▶ Exercise data:

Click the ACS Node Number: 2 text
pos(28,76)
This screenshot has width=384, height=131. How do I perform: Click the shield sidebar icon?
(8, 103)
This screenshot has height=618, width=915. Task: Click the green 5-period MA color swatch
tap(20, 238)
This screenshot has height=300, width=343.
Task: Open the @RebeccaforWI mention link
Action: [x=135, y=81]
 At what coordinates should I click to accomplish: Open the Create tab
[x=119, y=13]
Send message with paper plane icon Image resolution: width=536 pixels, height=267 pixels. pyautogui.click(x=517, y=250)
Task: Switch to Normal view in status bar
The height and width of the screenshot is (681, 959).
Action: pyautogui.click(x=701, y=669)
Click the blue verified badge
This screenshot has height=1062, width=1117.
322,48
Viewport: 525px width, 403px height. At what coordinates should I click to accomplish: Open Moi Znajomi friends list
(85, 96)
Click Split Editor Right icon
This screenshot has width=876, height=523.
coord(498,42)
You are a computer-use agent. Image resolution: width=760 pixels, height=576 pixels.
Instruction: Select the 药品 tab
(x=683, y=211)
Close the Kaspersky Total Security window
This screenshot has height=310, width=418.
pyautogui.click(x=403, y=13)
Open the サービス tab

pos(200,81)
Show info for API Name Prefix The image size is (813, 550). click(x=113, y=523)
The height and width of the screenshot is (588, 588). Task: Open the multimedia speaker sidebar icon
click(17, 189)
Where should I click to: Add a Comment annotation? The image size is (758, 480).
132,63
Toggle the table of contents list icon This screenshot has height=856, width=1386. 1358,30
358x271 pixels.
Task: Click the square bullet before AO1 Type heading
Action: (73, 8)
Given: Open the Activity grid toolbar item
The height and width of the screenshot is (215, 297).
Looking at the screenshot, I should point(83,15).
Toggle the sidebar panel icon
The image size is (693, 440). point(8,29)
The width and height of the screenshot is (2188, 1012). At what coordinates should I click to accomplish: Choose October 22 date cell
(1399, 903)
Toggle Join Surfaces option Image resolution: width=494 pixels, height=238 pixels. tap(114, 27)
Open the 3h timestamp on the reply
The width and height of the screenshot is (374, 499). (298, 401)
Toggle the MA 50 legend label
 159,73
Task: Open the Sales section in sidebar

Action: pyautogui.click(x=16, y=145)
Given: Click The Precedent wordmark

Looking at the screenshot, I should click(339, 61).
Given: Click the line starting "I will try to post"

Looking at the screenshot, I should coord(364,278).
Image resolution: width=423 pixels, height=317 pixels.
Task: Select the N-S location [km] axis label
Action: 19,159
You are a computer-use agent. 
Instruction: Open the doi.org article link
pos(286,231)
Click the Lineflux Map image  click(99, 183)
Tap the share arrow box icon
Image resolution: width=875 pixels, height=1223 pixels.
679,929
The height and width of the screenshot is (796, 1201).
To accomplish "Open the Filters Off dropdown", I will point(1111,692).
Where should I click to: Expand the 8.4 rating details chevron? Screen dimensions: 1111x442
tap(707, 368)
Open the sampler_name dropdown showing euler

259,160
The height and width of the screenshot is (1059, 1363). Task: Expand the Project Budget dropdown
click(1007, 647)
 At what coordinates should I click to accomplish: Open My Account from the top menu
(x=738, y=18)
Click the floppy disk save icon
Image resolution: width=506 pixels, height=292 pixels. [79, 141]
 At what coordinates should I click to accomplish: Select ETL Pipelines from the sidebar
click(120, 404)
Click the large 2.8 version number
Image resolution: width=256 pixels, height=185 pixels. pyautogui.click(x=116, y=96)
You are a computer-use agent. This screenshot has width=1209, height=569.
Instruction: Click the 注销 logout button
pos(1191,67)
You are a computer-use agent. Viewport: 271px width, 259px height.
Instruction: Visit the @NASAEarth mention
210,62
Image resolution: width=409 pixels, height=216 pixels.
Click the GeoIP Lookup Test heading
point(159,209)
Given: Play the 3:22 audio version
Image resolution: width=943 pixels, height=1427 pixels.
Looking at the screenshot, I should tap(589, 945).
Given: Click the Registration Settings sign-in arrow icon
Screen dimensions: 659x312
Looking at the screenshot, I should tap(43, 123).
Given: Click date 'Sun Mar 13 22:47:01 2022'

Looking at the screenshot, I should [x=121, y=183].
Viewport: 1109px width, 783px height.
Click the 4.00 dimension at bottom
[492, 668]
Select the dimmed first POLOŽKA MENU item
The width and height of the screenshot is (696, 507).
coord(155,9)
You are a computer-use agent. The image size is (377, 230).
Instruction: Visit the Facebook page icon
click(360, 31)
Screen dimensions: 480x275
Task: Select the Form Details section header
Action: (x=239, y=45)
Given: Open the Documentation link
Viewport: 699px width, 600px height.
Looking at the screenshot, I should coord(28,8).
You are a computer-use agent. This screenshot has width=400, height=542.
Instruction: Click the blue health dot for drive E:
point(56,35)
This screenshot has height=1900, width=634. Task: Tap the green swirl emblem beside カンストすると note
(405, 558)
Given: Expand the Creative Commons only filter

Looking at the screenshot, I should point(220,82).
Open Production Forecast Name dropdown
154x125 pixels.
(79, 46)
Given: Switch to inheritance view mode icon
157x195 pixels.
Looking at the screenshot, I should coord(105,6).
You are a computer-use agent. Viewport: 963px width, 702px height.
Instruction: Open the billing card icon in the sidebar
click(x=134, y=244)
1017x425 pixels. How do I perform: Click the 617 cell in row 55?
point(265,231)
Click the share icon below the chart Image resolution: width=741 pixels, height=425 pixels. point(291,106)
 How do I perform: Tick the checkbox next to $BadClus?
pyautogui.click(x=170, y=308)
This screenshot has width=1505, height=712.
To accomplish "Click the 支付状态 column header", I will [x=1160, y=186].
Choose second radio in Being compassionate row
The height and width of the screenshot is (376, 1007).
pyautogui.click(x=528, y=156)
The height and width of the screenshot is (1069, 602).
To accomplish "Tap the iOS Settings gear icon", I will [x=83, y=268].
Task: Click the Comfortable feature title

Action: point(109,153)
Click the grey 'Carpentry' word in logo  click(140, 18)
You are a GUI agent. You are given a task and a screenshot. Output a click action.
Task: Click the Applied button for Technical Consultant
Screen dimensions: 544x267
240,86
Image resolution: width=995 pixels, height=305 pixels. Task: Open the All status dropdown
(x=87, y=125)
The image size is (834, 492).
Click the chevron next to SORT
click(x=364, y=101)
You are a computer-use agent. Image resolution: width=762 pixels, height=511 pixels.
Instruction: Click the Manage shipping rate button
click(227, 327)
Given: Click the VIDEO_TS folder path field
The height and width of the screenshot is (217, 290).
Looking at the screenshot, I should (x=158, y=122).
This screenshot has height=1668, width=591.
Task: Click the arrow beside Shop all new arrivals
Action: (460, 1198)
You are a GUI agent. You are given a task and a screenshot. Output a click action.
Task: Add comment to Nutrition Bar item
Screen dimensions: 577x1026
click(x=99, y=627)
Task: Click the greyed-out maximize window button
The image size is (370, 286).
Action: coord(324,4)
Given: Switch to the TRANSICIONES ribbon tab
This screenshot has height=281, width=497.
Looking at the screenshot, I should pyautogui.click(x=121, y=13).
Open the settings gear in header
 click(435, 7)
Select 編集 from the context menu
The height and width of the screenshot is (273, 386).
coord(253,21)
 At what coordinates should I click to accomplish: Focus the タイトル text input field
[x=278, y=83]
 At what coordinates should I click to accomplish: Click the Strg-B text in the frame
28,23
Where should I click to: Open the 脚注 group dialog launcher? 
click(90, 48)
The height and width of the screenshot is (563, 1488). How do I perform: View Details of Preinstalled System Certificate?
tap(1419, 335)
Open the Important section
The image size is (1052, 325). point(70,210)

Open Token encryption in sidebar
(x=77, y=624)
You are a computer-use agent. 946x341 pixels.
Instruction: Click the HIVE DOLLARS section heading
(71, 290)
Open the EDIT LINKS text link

▶ Description of the task: Among the records, find every line holding the word "share" and copy it.

▶ Response:
Tap the share arrow box icon
Click the share icon below the chart Image resolution: width=741 pixels, height=425 pixels. point(291,106)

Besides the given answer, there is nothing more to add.